Wednesday, April 20, 2005

DeLay's Criticism of Justice Kennedy Raises Important Questions

Tom DeLay went on the attack yesterday, criticizing Supreme Court Justice Anthony Kennedy's decisions from the bench, saying that the Justice uses the Internet to do scholarly research on legal issues and bases his decisions on international law.

While DeLay's criticisms are political and part of a huge political firefight between Democrats and Republicans, his comments do raise a couple of red flags:

  • Is the Supreme Court supposed to look at international law when deciding on U.S. Constitutional issues? The supreme law of the land is the United States Constitution, not the United Nations or any international treaty that the U.S. has signed.
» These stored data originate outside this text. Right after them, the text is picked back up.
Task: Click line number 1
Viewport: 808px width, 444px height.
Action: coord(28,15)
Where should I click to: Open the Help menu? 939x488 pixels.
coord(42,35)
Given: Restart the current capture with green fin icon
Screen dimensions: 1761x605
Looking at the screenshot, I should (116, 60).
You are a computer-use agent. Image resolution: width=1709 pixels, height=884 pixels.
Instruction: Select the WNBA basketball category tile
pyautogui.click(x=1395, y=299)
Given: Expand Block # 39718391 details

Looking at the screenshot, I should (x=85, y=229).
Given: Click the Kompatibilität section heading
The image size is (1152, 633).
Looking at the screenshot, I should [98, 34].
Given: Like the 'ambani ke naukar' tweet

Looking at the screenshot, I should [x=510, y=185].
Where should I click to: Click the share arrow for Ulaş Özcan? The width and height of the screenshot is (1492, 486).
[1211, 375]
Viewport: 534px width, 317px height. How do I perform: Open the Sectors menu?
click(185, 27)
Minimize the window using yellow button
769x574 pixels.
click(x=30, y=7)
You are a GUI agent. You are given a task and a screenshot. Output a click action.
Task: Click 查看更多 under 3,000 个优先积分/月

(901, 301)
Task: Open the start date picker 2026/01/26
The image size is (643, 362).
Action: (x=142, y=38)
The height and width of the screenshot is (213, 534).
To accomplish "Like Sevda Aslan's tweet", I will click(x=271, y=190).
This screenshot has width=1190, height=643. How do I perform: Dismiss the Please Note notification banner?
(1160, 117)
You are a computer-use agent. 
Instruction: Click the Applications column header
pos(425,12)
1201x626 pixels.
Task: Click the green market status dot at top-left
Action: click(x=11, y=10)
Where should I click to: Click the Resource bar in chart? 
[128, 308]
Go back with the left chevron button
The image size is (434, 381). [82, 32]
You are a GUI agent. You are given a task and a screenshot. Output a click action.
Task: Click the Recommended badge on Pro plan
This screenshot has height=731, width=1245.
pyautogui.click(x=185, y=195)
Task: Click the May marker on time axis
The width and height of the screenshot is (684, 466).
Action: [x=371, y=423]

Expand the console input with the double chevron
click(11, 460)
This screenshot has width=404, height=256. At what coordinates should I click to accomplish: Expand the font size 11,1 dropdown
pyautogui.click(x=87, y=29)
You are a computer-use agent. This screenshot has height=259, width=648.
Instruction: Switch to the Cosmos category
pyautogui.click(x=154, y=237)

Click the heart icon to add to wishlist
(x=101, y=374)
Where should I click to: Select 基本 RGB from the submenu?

There have been rumblings that some of the Justices were researching international treaties and basing their decisions on those treaties, and not the Constitution. That is hard to believe, but the Justices should be basing their decisions exclusively on the U.S. Constitution. There should not be an international flavor to American legal practices.

  • Looking on the Internet for ironclad legal insight is a risky thing to do for a Supreme Court Justice. Anyone can change information posted on the Internet. Doesn't the high court have its own database with every legal decision ever made in it, that is constantly scrutinized by batteries of attorneys and so forth for accuracy? Justices should be looking at legal opinions there, and not at web sites that may have glaring mistakes or personal opinions mixed in there.